◆ **Word and element pointing entries**:
## start

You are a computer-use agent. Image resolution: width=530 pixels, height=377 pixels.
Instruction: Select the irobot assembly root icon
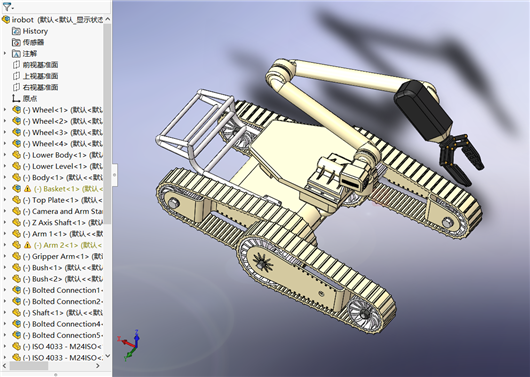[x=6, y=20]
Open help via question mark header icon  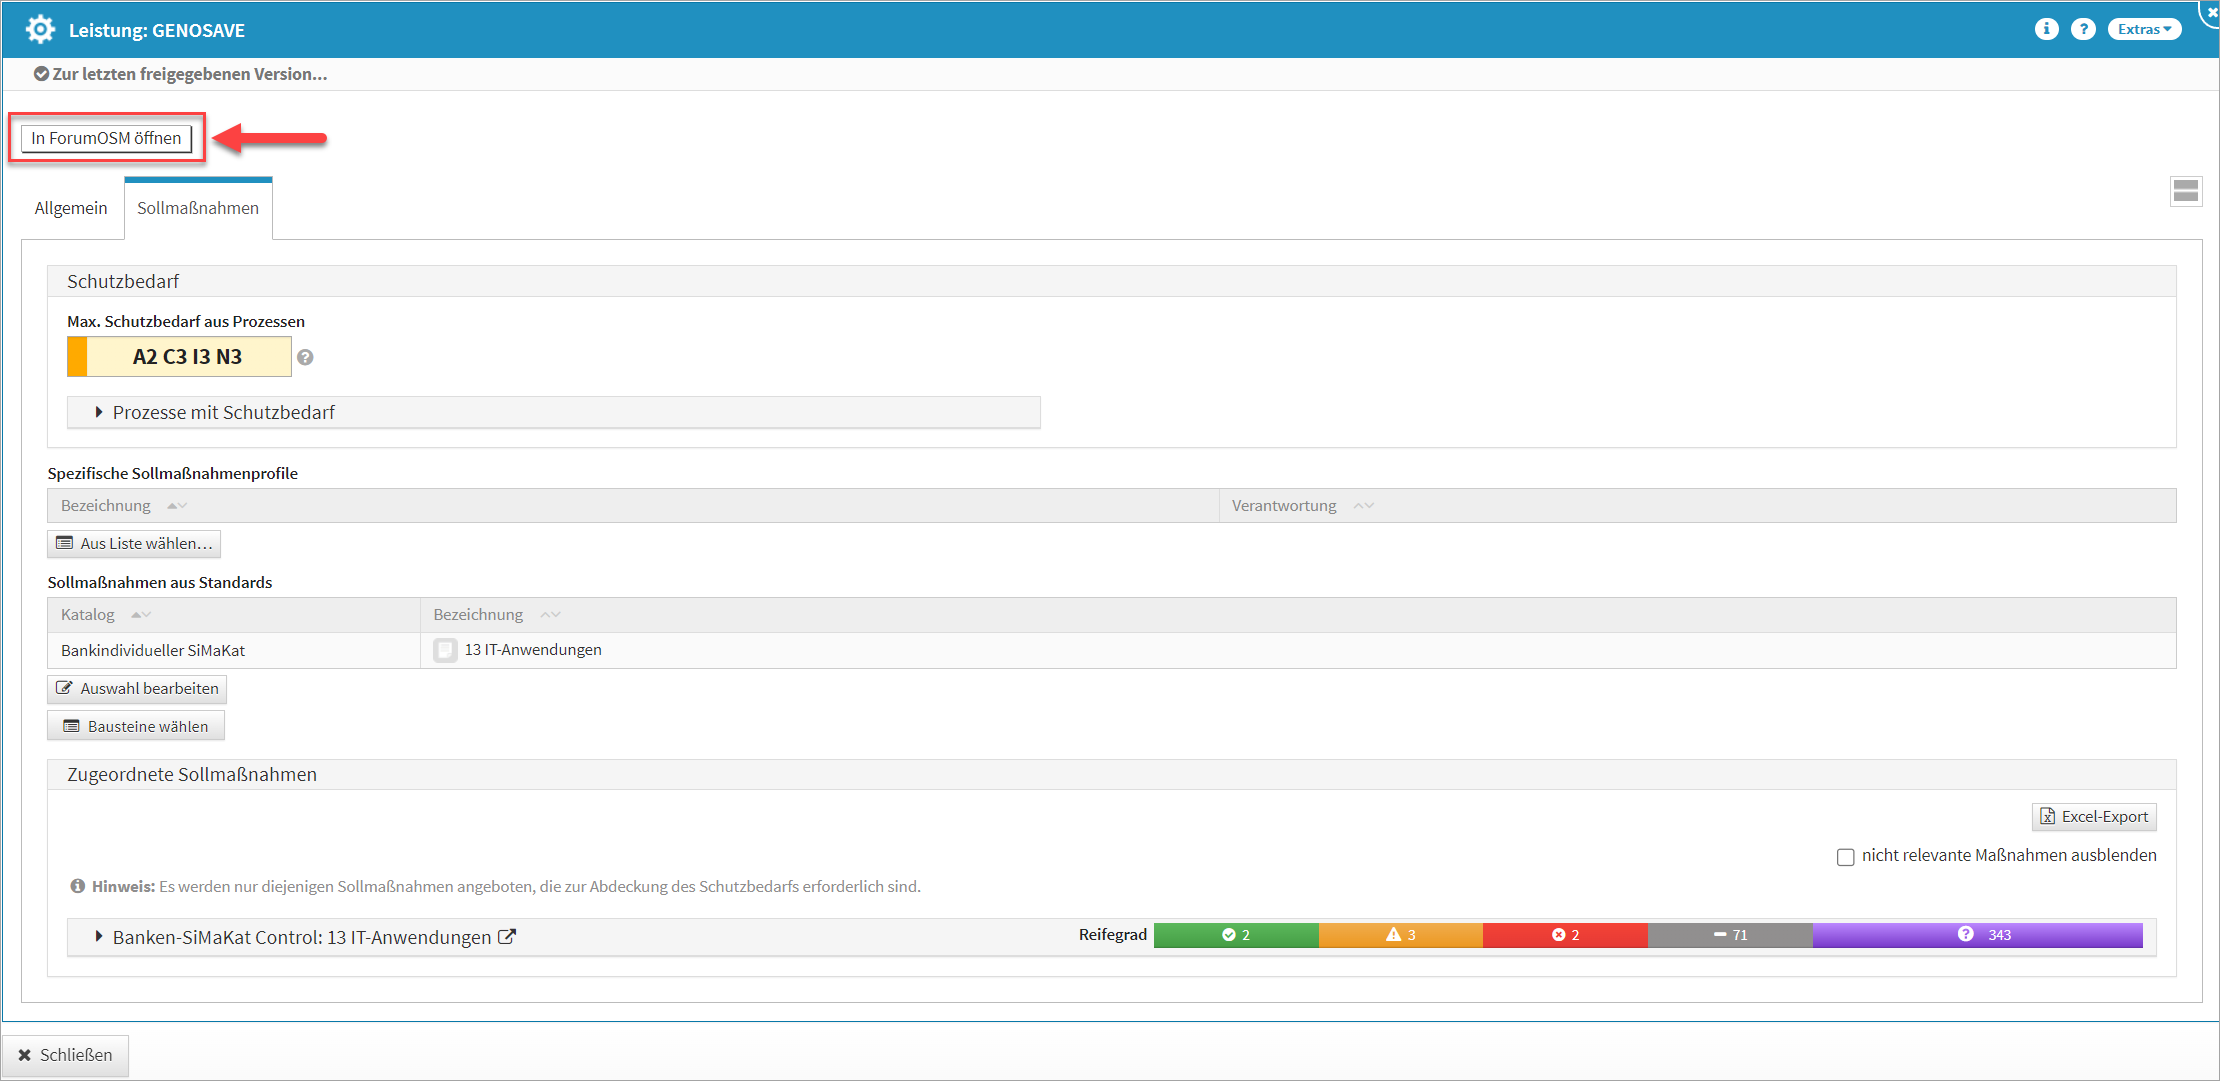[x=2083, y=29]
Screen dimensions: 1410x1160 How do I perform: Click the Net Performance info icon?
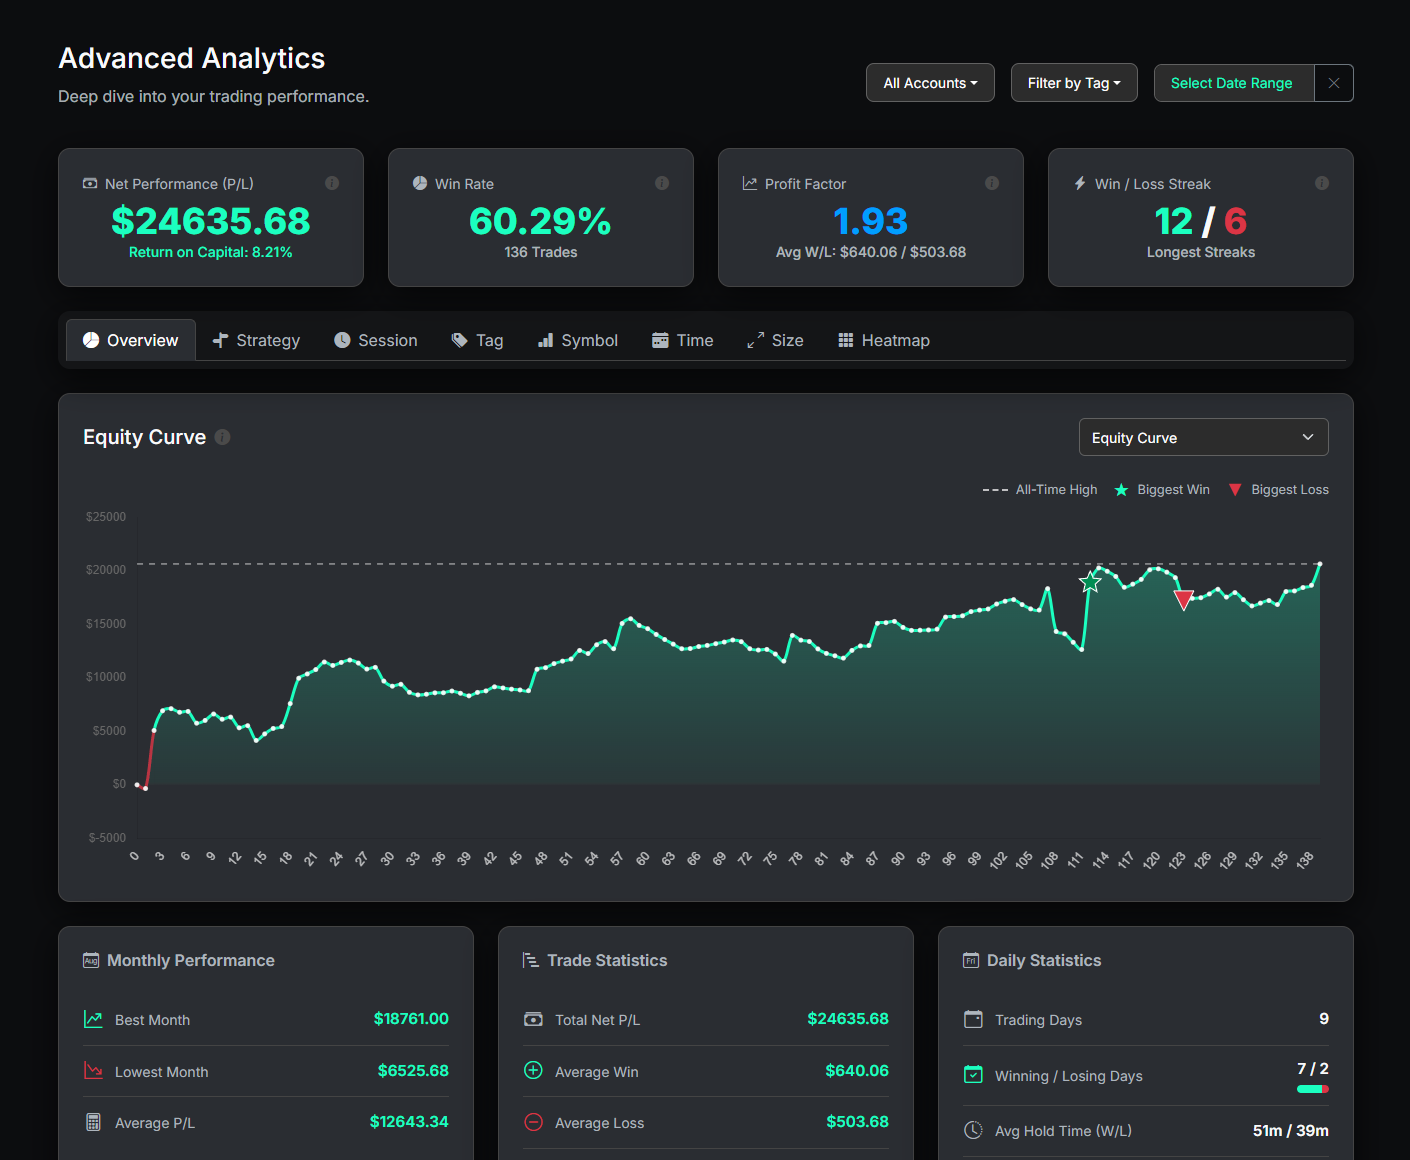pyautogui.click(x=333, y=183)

## end
## start

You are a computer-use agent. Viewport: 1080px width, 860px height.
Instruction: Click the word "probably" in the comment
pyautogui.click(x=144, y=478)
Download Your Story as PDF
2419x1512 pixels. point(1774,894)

## end

◆ **Task goal**: Extract every line that contains the string "height", with case counting.

◆ **Answer for the task**:
You are a computer-use agent. Image resolution: width=530 pixels, height=377 pixels.
You are a computer-use agent. Viewport: 1080px width, 860px height.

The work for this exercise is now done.